Some precinct chairs want that kind of institutional experience: "It's not a sexy job, it's a deliverables job. It takes someone with depth of understanding and knowledge [to] get a lot done for a lot of diverse populations," says Pat Epstein, president of the Pflugerville Area Democrats Club.
Lived experience of those inequities is also important to the chairs; Travillion was president of the NAACP Austin chapter for seven years and president of the Black Austin Democrats, while Limon-Mercado was the first in her family to graduate college and survived an abusive relationship. She has worked in Central Booking and at the Texas Criminal Justice Coalition and says the need for criminal justice reform is what's fueling her run for county judge. "Reading her bio, she knows what struggle is. And I don't think she's lost sight of that," says Woody.

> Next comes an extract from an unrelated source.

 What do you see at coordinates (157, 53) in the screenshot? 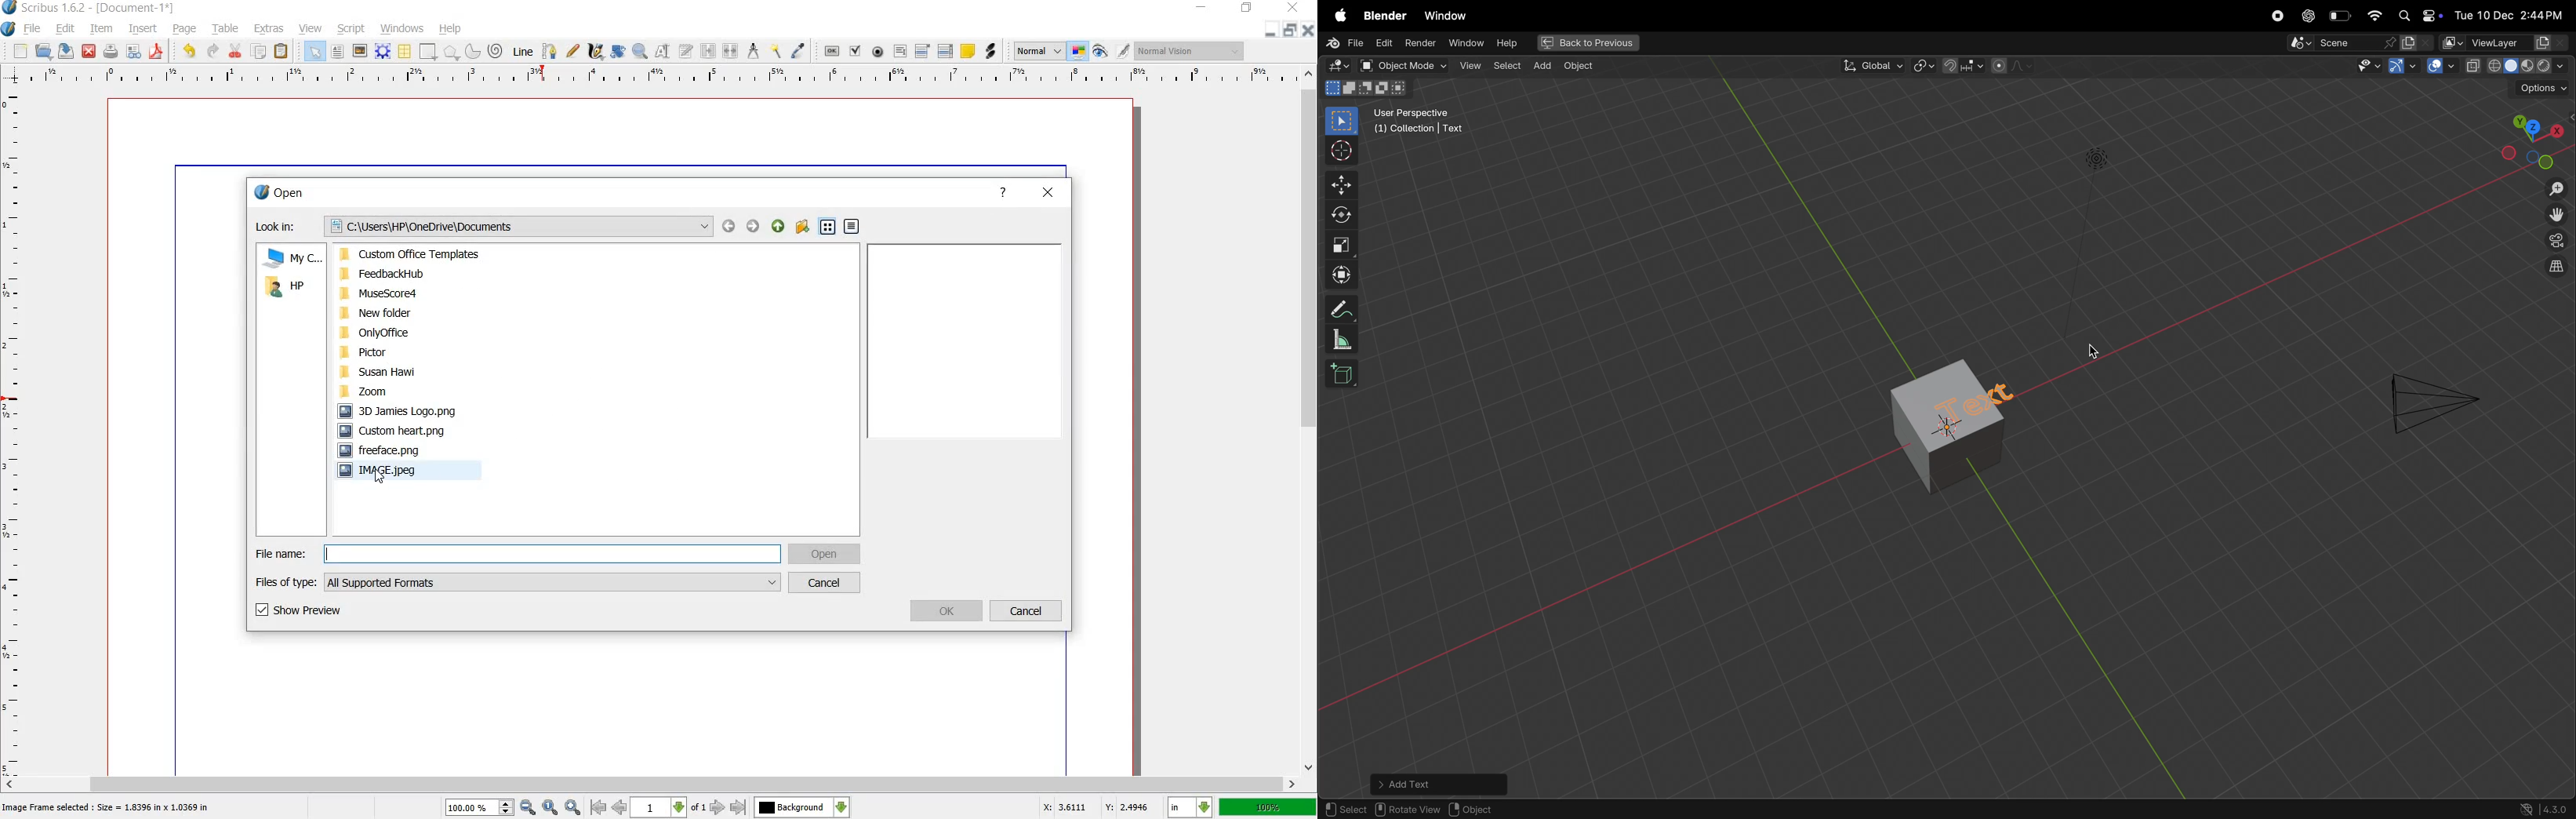
I see `save as pdf` at bounding box center [157, 53].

Limon-Mercado takes the long view when discussing health care reform: "It's disproportionately people in Precincts 1 and 4, the Eastern Crescent, the Latino community, the African American community, who are experiencing higher rates of COVID." (Travillion represents Precinct 1.) "There's some indication that other health conditions" such as obesity, diabetes, or heart disease "may contribute to the impact that COVID has on people's systems. ... They're not new problems, they've just been magnified."
Diversion as a means of justice reform was Andy Brown's main objective with the Sobering Center, which he helped establish in 2014 and which has diverted 3,400 people from jail. "I think the most critical part of my experience ... is the fact that I've taken a public policy idea from start to finish," says Brown. "I worked with the city, the county, and the state to create something that benefits our community."
Brown began campaigning earlier than his opponents, and his outreach has been persistent by all accounts: "Andy Brown literally called every person," says Jeanette Lachman, chair of Precinct 356. That relationship-building won him Lachman's support as well as that of Leslie Boykin, chair of Precinct 309 and vice president of Circle C Area Democrats: "Having been the former county chair, having worked nationwide with Beto O'Rourke [Brown was a top aide on O'Rourke's presidential campaign], he knows a ton of people. I think he has the personality ... to reach across lines and bring people together."
Within a small group of mostly insider political activists, emotions run high and there are no secrets. Many precinct chairs and even the candidates themselves expressed bitterness about the process and those involved, and expect it to end in bloody political sport. "The 136 people who are making this decision are also, themselves, elected," says Naranjo of the discomfort. "I cannot change this process because it's actually in Election Code. And if folks would like to join me in the spring to make it a more open and democratic process, then I would fully love their support at the legislative session to make those changes. But what we can't have happen is a vacancy not be filled. No county judge serves no one."